Fitschen begleitet die deutsche Auswahl und rechtfertigte den Aufwand der Reise, unabhängig davon, wie das Spiel ausgehen wird.
"Es war genau die richtige Entscheidung, ein Jahr vor der WM in dem Ausrichterland Atmosphäre zu schnuppern. Wir haben hier die Möglichkeit in einem der sechs WM-Stadien zu spielen. Im nächsten Jahr ist die Situation ja ähnlich, wir werden auch schon kurz nach dem Ende der Bundesligasaison anreisen." Schon im August 2014 wird in Kanada die U-20-WM starten, an der auch das Team von Maren Meinert teilnimmt. Gegenüber DFB-Redakteurin Annette Seitz äußerte Fitschen großen Respekt gegenüber Kanada als schon qualifizierten Ausrichter. Fitschen: "Kanada hat sich für die WM-Vorbereitung starke Gegner ausgesucht. Die Kanadier haben sich sehr viel vorgenommen für die WM, in John Herdman einen ambitionierten Trainer, der klare Ziele formuliert, nämlich bei der Heim-WM den Titel zu holen. Für uns ist das Spiel gegen Kanada ein sehr guter Test."

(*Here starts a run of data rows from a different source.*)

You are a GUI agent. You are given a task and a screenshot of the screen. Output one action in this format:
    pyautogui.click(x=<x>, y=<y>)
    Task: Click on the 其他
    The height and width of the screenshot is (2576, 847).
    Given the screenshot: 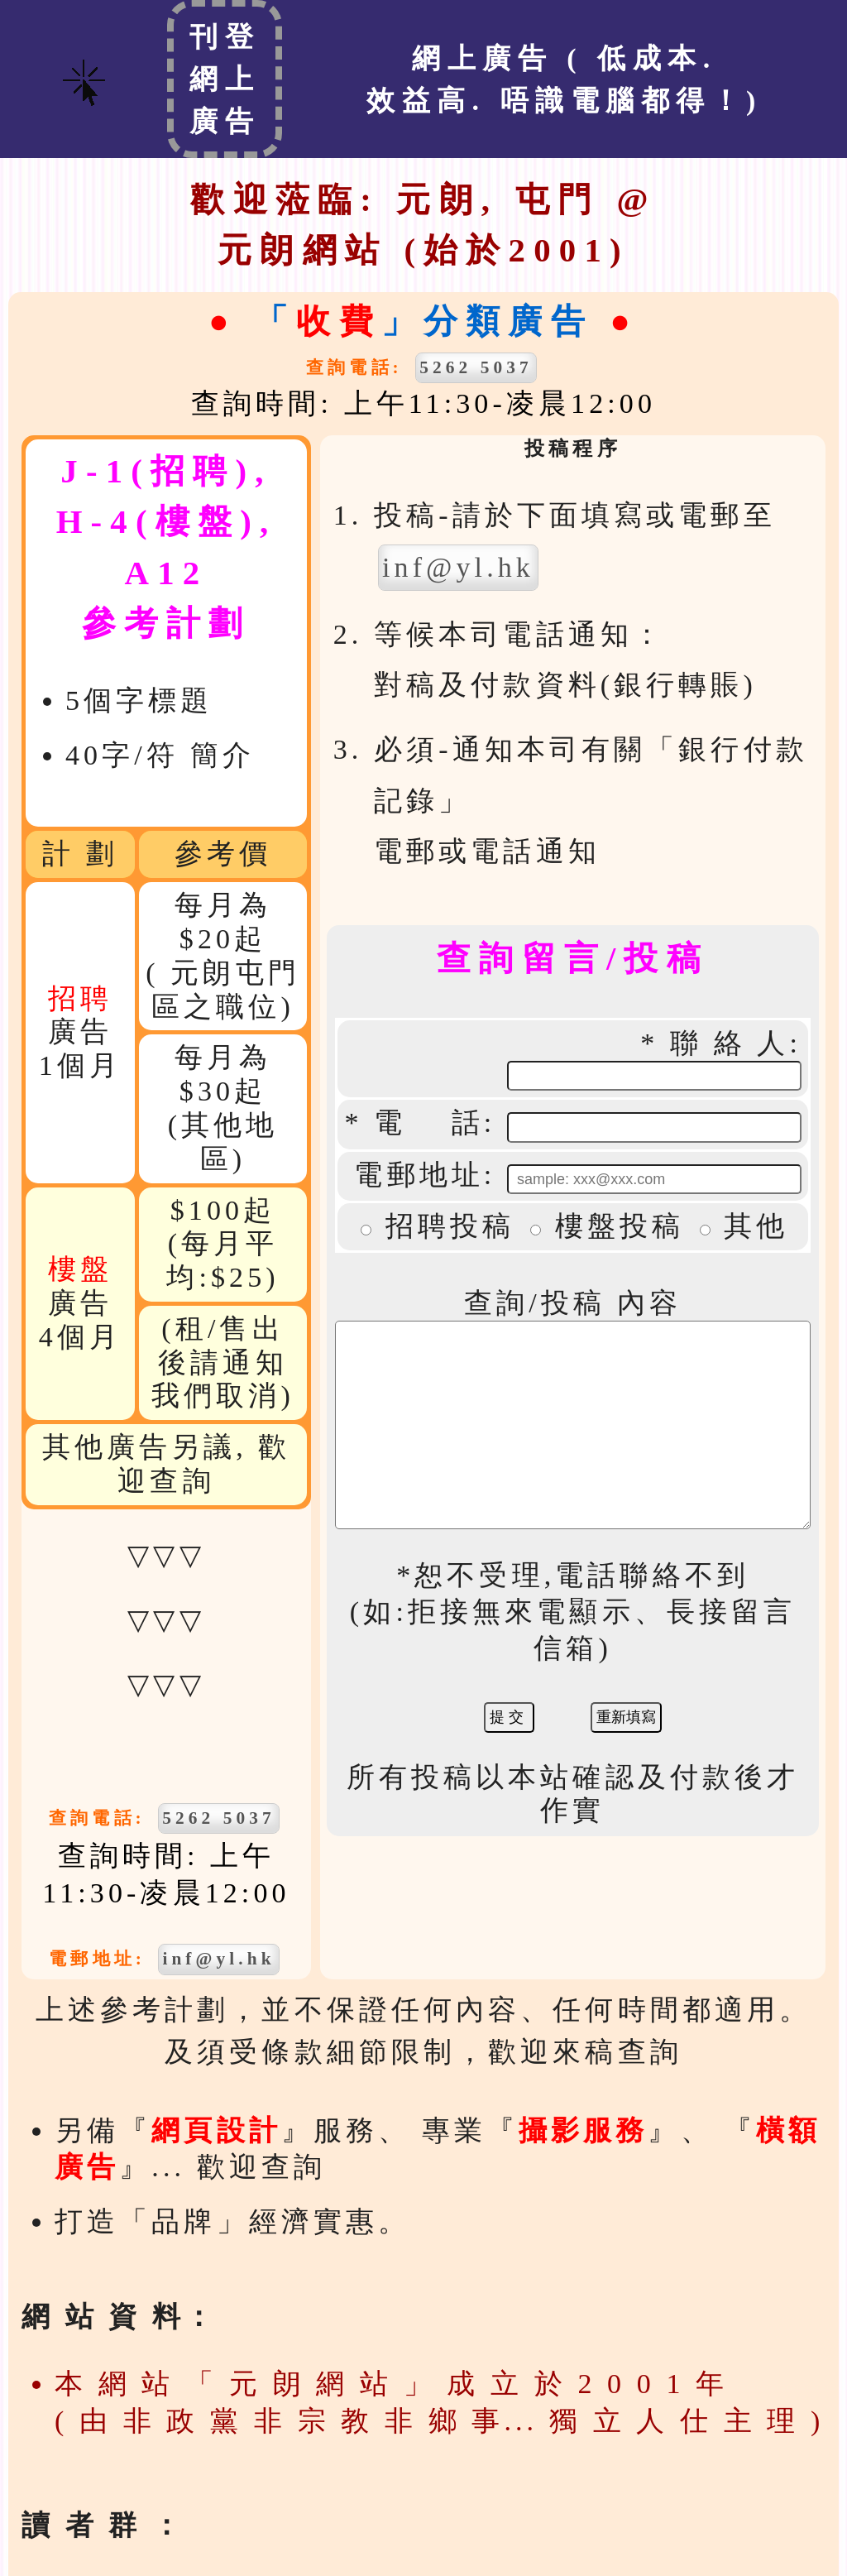 What is the action you would take?
    pyautogui.click(x=764, y=1197)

Angerers Schalk: "Wer verliert muss die nächsten Wochen in Portland leiden"
Nadine Angerer, Weltfußballerin des Jahres 2013, verriet bei ihrer Ankunft mit ihrem PKW aus den USA im Team Hotel in Vancouver dass sie sich bei den Portland Thorns mit ihrer dortigen Mitspielerin Christine Sinclair, dem Star der kanadischen Mannschaft, sehr gut verstehen würde. Nadine Angerer bemerkte verschmitzt im Interview mit Annette Seitz: "Christine und ich sind gut befreundet. Und wir wollen beide nicht verlieren, denn eines ist klar: Wer verliert, muss die nächsten Wochen in Portland leiden." Bundestrainer Silvia Neid bemerkte respektvoll. „Kanada ist eine unheimlich zweikampfstarke Mannschaft, die sehr variabel im Spiel nach vorne auftritt und dabei immer wieder Positionswechsel vollzieht. Zudem haben sie mit Christine Sinclair eine extrem starke Angreiferin in ihrem Team. Für uns ist das ein guter Test, weil wir in allen Mannschaftsteilen gefordert werden.” Kanadas Fußballstar Christine Sinclair freut sich auf das Zusammentreffen „Ich bin aufgeregt. Deutschland ist einer der WM-Favoriten und es ist gut zu sehen, wo wir derzeit stehen.“
Auf alle Fälle erwartet die deutsche Mannschaft am Donnerstagmorgen deutscher Zeit "Großes Kino" im BC Place Stadium
Die Kanadier sind sehr engagiert und haben Erfahrung mit der Organisation von großen Sportevents. Die Menschen besonders in British Columbia an der pazifischen Westküste sind sehr sportbegeistert. Bundestrainerin Silvia Neid und ihre Auswahl wurden sehr offen und freundlich empfangen. Beobachter vor Ort berichten, dass heute ein Jahr vor der Turnierbeginn in ganz Kanada zu spüren sei, dass dort nächstes Jahr die Frauen-Weltmeisterschaft stattfinden wird. Eine TV-Liveübertragung wird es im deutschen Fernsehen nicht geben. Dankenswerterweise hat DFB-TV allerdings eine Highlight-Zusammenfassung angekündigt. Der kanadische Fußballverband plant ebenfalls, eine Zusammenfassung auf Youtube online zu stellen. In Kanada selbst wird die Partie von dem Sender Sportsnet One live ausgestrahlt.